Cali reparations committee to propose minimum $223,000 per person handout to all descendants of slaves

A reparations task force convened by California Gov. Gavin Newsom has concluded that California residents who are the descendants of slaves are owed at least $223,200 in reparations each, or $569 billion total.

Those Californians specifically eligible for the reparations, assuming this plan was ever approved by the state legislature, “would be descendants of enslaved African Americans or of a ‘free Black person living in the United States prior to the end of the 19th century,'” The New York Times notes, quoting the task force.

According to the Times, the $569 billion estimate would cover the reparations allegedly owed for housing discrimination that occurred between 1933 and 1977.

However, the Times further notes that the task force has also identified other “areas” of compensation, including mass incarceration, unjust property seizures, and devaluation of black businesses and health care.

“Final figures will be released in the report next year,” the paper reported Thursday.

The Daily Mail notes that even just the $569 billion total “is more than California’s $512.8 billion expenditure in 2021 — which included funding for schools, hospitals, universities, highways, policing and corrections.”

It’s not clear how much higher the $569 would go once the other “areas” of compensation are factored into the equation. All that’s known is that the task force has until the summer of 2023 to submit its final recommendations.

Moreover, the task force also has yet to decide “how reparations should be distributed — some favor tuition and housing grants while others want direct cash payments,” according to the Times.

The “nine-member Reparations Task Force has spent months traveling across California to learn about the generational effects of racist policies and actions,” the Times notes.

“The group, formed by legislation signed by Gov. Gavin Newsom in 2020, is scheduled to release a report to lawmakers in Sacramento next year outlining recommendations for state-level reparations,” according to the Times.

Speaking with the Times, task force member Jovan Scott Lewis, a professor at Berkeley, said, “We are looking at reparations on a scale that is the largest since Reconstruction.”

That said, the backlash is already beginning to brew, including on Twitter:

Fascinatingly, comments from the Times’ own notoriously liberal readers have been just as harsh. Indeed, all the top-voted comments in the Times appear to be staunchly against these proposed reparations.

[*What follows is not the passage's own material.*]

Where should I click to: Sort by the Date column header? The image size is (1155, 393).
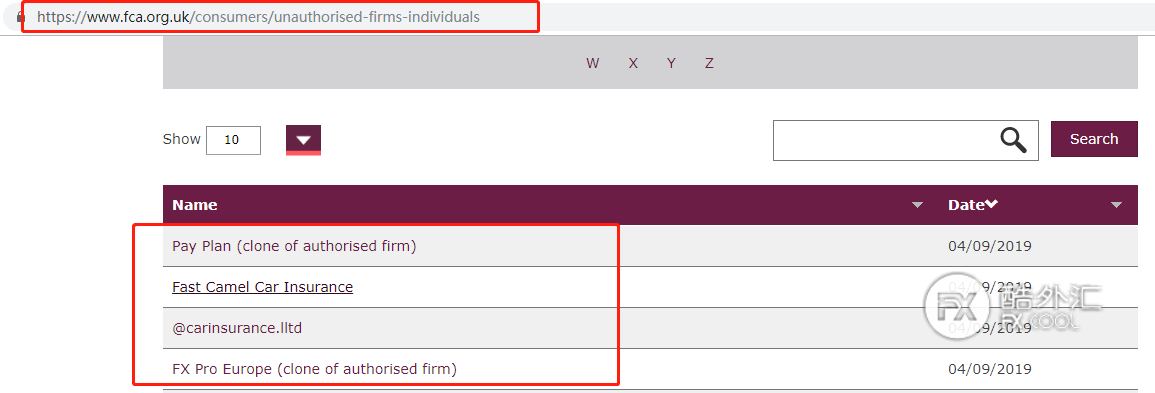(966, 205)
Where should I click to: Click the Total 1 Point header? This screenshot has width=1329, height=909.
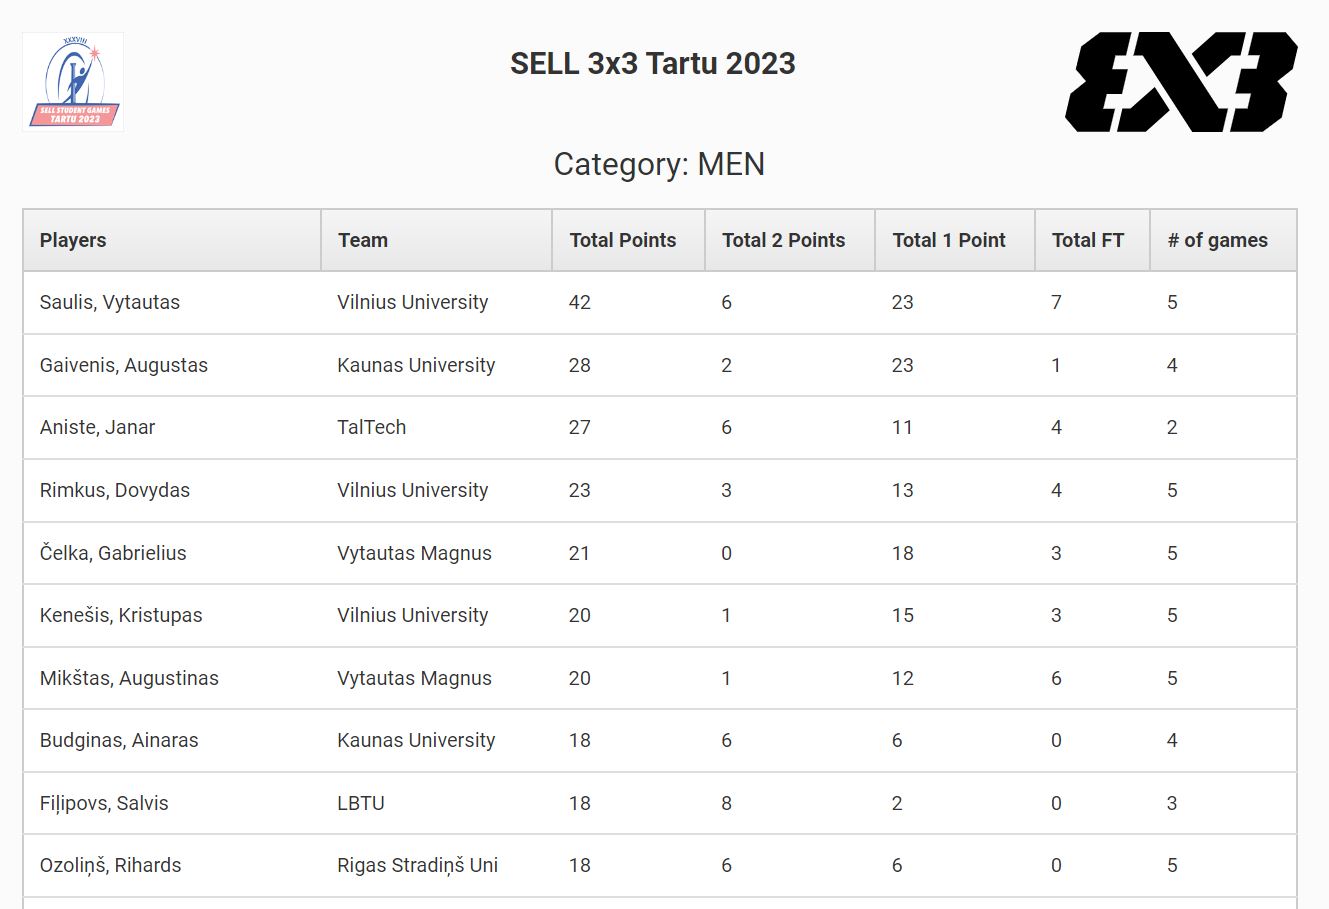[x=949, y=240]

Take the first comment, which pithily notes that this idea of paying reparations “has several problems,” including the fact that “[o]nly a small minority of White Americans owned slaves and most White Americans descend from immigrants who arrived post-1865 and did not own slaves, and thus do not owe reparations.”

The second top-voted comment is similar.

“To be clear; California wants to take money from people that have never owned slaves, give it to people who never were slaves in a State that never allowed slavery. There is no future for a nation that doles out resources based on group identity,” it reads.

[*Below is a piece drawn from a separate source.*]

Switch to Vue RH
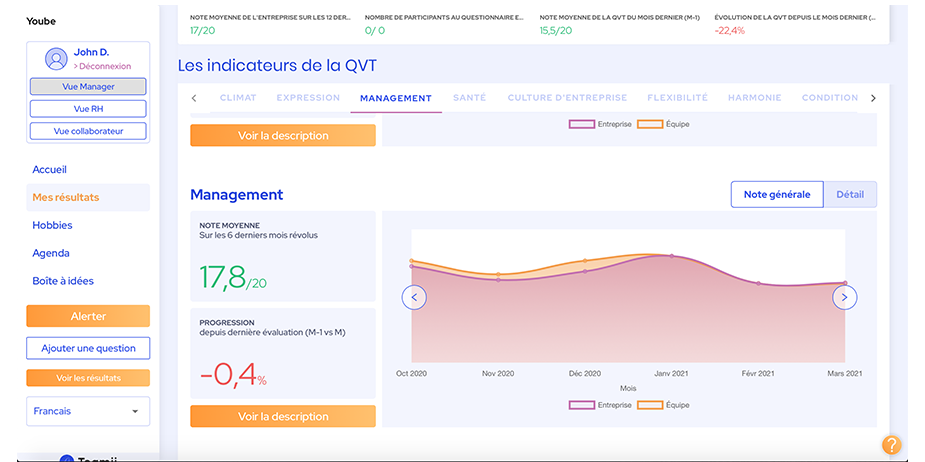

(Source: The New York Times)

This isn’t to say that real discrimination didn’t happen. It surely did, particularly in places like Russell City, California, which used to exist near the San Francisco shoreline up until it was bulldozed in the 1960s and replaced with an industrial park.

One former Russell City resident, Monique Henderson-Ford, said she was paid a measly $2,200 for her home, despite it costing three times as much, prior to the bulldozing that destroyed her community and home.

“Imagine if the houses were still here. We would all be sitting on a fortune,” she told the Times.